Speaking with Kelland Hutchence -- father of late INXS member Michael Hutchence -- about his son's life, death and posthumously released solo album, it's hard to gauge what's sadder, hearing the man grocery-list all the reasons the 37-year-old singer songwriter had to live, or fielding a request for a copy of this article for a scrapbook he's creating for his granddaughter.
As salacious speculation about the Australian rock icon's unexpected demise recedes into memory, the Hutchence family obviously hope to shift public awareness to Michael Hutchence the self-titled album, completed three years ago with producers Andy Gill and Danny Saber (Gang of Four and Black Grape, respectively) but shelved until February of this year.
That the disc was almost finished by Michael Hutchence's standards before his death makes it a more credible tribute than, say, the baseless demo roundup Sketches For My Sweetheart The Drunk that commemorated the late Jeff Buckley.
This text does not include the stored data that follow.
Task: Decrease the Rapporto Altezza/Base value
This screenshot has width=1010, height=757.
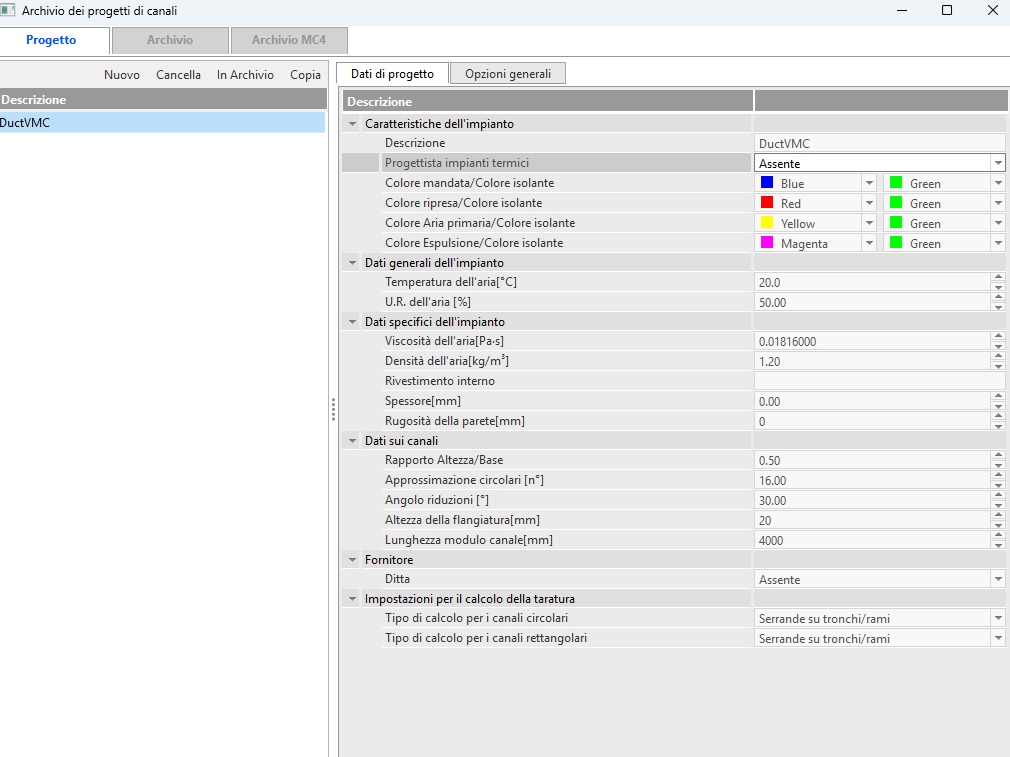Action: 997,465
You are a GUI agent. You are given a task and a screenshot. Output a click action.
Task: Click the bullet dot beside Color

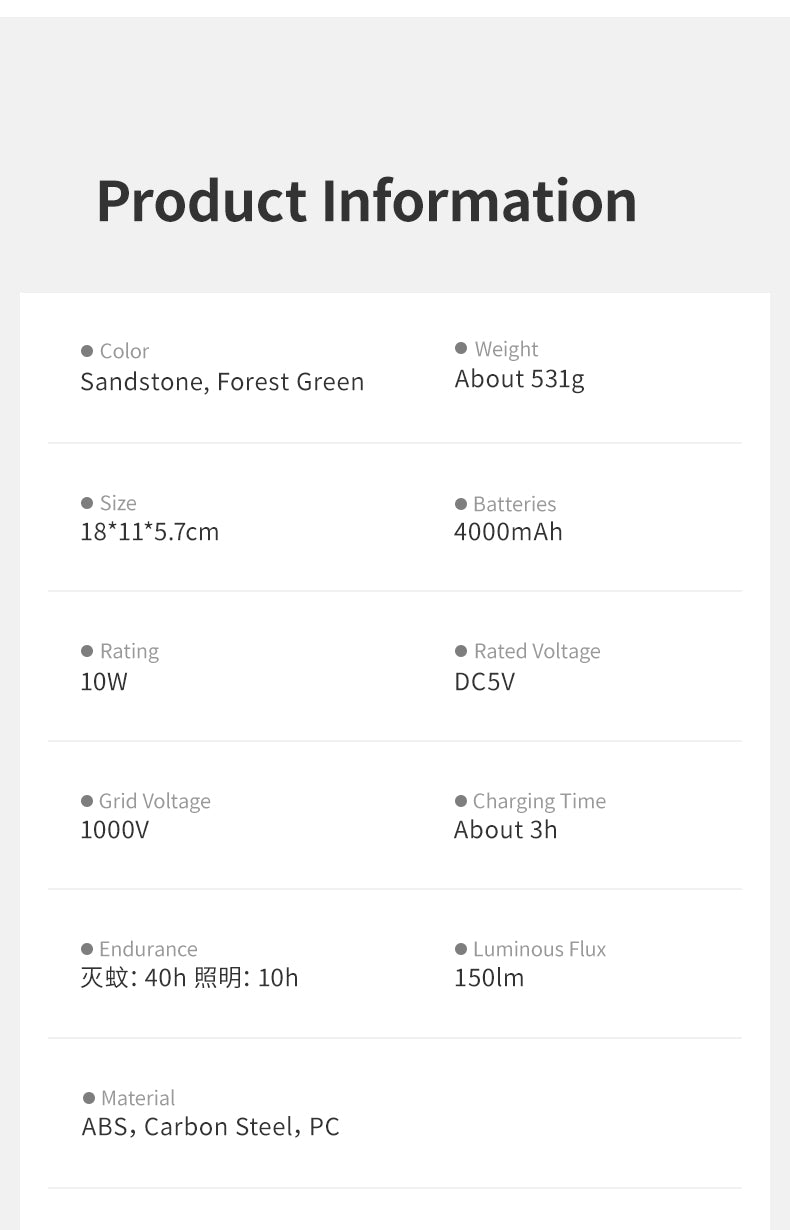(87, 351)
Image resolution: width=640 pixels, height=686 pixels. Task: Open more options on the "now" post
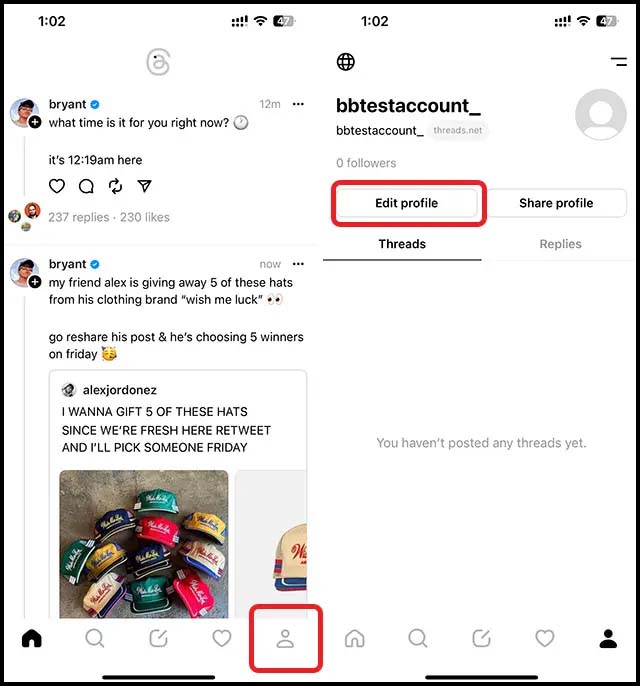point(298,264)
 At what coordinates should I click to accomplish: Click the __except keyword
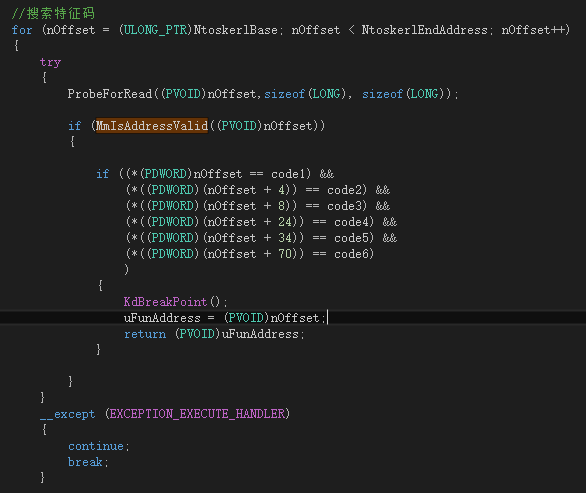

It still offers no clear perspective on exactly what happened in that suite at the Double Bay Ritz Carlton on 22 November 1997.
Necessary album "V2 asked me to help promote the record, and I felt it was the least I could do," Hutchence offers from his Sydney home. "I feel the record should be heard. I suppose I'm biased, but I think the record is a wonderful tribute to Michael.
"He slogged for three years on it to get everything right, and it's a tragedy that it's the only one we're going to have. This really is the greatest memorial to him."
It's also eerie as hell. While the music is straightforward enough -- moody, midnight pop/rock with an ambient studio wash -- the lyrics, though presumably written in a different context, appear to speak to the album's post-Hutchence arrival.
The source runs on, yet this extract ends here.